■ Exercise aim: Convert the material below, from the line that contains "At what coordinates should I click to accomplish: Switch" through its last line, inclusive, into a JSON list of strings with one string per line. Leave out any blank lines.

■ Data shown:
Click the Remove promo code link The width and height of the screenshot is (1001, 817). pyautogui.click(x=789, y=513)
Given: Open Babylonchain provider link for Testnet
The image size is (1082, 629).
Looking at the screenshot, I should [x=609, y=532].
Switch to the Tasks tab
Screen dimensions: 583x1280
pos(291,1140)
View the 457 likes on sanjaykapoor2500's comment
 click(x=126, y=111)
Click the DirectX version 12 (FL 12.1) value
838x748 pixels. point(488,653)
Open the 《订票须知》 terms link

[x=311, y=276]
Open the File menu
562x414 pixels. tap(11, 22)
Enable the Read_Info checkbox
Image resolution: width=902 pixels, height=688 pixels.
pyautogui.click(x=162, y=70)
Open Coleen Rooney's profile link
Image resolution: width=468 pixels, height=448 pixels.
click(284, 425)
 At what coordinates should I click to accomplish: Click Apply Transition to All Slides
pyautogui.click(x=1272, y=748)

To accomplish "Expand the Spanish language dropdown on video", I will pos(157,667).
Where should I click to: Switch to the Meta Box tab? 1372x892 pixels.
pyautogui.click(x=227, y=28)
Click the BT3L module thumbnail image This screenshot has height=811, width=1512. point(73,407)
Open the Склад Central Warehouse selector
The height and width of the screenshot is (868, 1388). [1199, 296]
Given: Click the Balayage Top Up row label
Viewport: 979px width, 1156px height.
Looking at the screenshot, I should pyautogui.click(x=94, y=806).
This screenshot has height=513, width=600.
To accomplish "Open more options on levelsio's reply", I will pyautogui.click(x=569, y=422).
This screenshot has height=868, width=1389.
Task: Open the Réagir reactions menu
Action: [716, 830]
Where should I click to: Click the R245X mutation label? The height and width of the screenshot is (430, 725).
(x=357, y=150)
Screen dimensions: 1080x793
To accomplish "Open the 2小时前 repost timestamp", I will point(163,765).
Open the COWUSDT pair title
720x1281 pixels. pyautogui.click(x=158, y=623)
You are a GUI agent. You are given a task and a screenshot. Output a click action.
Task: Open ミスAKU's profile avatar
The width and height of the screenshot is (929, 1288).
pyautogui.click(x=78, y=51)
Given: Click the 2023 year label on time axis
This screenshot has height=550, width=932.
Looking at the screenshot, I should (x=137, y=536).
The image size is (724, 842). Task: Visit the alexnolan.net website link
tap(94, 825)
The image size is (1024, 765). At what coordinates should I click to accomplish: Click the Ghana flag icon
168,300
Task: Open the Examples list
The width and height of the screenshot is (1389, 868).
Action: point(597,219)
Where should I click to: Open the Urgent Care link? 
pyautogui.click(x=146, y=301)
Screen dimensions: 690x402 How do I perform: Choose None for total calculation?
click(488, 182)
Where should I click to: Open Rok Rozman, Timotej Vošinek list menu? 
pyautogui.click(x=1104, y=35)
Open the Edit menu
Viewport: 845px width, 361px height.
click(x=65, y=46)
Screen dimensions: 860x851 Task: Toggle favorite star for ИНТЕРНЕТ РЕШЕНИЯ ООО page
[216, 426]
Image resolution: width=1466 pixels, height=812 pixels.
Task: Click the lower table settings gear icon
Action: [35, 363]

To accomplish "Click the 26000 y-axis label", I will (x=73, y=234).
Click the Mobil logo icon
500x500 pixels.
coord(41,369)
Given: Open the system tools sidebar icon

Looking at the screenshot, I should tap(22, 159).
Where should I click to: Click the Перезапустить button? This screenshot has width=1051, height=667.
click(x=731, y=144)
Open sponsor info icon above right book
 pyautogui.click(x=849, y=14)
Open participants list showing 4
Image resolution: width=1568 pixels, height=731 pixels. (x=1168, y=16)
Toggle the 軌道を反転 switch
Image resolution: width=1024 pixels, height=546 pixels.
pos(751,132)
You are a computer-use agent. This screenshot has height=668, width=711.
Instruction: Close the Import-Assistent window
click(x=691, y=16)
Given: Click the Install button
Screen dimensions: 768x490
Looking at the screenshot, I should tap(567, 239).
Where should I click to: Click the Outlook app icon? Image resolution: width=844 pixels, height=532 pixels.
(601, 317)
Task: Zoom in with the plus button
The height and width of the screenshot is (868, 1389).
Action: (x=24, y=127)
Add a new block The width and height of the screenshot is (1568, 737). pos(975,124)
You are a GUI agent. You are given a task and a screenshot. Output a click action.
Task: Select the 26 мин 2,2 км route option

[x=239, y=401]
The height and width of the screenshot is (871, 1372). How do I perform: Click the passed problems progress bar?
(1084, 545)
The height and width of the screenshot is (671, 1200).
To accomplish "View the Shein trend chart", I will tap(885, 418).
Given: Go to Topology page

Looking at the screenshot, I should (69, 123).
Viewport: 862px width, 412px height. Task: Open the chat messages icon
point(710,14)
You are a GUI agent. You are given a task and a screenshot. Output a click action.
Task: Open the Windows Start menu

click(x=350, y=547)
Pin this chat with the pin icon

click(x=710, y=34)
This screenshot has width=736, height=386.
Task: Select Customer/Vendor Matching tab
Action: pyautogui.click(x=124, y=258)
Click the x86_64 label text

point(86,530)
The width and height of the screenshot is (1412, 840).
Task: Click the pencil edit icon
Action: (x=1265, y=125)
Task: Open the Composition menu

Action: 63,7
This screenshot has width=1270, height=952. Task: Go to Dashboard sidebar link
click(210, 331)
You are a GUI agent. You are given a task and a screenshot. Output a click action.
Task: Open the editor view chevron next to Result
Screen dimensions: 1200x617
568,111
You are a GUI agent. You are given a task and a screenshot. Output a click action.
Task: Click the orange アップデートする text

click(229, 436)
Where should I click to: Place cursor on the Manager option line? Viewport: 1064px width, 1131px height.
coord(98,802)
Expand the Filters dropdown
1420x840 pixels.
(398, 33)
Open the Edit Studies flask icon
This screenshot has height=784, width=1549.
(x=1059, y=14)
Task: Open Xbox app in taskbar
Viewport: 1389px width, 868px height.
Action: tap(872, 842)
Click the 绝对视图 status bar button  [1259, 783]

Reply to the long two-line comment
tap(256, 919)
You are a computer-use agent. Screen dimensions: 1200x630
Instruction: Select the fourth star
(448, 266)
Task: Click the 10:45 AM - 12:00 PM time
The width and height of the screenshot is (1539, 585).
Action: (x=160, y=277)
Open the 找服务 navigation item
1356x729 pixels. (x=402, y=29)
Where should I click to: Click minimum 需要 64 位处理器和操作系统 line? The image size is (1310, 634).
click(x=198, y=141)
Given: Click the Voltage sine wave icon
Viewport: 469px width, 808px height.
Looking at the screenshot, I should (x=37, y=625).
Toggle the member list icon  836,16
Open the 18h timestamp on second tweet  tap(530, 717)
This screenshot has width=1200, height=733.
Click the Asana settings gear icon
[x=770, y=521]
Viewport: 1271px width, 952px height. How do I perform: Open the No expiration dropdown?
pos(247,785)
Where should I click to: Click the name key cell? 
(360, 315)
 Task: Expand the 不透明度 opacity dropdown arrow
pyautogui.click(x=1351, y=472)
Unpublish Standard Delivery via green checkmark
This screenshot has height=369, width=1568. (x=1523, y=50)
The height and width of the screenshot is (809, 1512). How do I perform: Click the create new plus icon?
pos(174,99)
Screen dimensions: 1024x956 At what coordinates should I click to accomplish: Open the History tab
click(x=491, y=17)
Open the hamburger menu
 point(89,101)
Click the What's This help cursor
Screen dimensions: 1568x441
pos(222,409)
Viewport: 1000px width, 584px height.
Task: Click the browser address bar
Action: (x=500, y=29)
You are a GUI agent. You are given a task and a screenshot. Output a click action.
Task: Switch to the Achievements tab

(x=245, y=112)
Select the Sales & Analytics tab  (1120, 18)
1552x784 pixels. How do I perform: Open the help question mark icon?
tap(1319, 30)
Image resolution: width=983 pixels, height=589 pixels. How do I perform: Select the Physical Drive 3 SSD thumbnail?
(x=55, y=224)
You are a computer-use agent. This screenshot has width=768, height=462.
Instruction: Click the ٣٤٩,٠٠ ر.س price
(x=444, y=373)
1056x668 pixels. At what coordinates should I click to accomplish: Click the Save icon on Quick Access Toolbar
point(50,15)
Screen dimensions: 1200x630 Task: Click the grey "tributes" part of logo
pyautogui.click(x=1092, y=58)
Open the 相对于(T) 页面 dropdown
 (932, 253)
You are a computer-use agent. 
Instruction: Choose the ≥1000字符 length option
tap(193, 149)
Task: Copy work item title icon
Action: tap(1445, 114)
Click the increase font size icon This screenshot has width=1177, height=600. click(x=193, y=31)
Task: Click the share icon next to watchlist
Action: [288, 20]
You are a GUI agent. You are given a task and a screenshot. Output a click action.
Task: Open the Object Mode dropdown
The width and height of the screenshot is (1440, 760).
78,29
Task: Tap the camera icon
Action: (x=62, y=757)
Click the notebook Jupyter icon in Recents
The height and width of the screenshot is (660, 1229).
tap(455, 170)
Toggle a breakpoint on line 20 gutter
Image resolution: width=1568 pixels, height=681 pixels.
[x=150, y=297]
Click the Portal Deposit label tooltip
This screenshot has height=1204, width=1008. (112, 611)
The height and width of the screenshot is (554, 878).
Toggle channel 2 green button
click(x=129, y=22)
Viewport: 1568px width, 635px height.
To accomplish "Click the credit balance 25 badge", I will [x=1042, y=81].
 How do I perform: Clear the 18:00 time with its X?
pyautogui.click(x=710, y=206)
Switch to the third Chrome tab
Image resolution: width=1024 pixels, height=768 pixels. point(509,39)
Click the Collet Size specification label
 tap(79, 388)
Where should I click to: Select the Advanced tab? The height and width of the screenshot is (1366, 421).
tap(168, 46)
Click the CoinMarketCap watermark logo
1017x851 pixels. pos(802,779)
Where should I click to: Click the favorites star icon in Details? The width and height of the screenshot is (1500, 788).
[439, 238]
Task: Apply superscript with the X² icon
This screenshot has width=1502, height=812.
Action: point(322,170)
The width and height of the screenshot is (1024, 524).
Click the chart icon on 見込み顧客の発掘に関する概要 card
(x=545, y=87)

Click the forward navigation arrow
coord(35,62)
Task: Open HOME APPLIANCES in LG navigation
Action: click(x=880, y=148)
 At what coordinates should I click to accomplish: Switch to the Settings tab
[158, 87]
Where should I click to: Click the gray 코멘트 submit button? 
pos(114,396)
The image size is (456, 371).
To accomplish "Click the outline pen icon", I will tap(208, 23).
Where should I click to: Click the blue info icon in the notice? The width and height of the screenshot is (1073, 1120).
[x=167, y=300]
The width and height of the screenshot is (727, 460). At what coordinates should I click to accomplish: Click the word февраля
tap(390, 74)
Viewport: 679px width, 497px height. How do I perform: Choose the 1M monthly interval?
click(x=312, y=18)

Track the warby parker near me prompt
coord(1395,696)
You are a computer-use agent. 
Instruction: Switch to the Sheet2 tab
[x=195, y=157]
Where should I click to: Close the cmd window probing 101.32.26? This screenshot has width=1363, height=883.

■ Solution below:
[
  " At what coordinates should I click to accomplish: Switch to the Settings tab",
  "[158, 87]",
  "Where should I click to: Click the gray 코멘트 submit button? ",
  "pos(114,396)",
  "The image size is (456, 371).",
  "To accomplish \"Click the outline pen icon\", I will tap(208, 23).",
  "Where should I click to: Click the blue info icon in the notice? The width and height of the screenshot is (1073, 1120).",
  "[x=167, y=300]",
  "The width and height of the screenshot is (727, 460). At what coordinates should I click to accomplish: Click the word февраля",
  "tap(390, 74)",
  "Viewport: 679px width, 497px height. How do I perform: Choose the 1M monthly interval?",
  "click(x=312, y=18)",
  "Track the warby parker near me prompt",
  "coord(1395,696)",
  "You are a computer-use agent. ",
  "Instruction: Switch to the Sheet2 tab",
  "[x=195, y=157]",
  "Where should I click to: Close the cmd window probing 101.32.26? This screenshot has width=1363, height=883."
]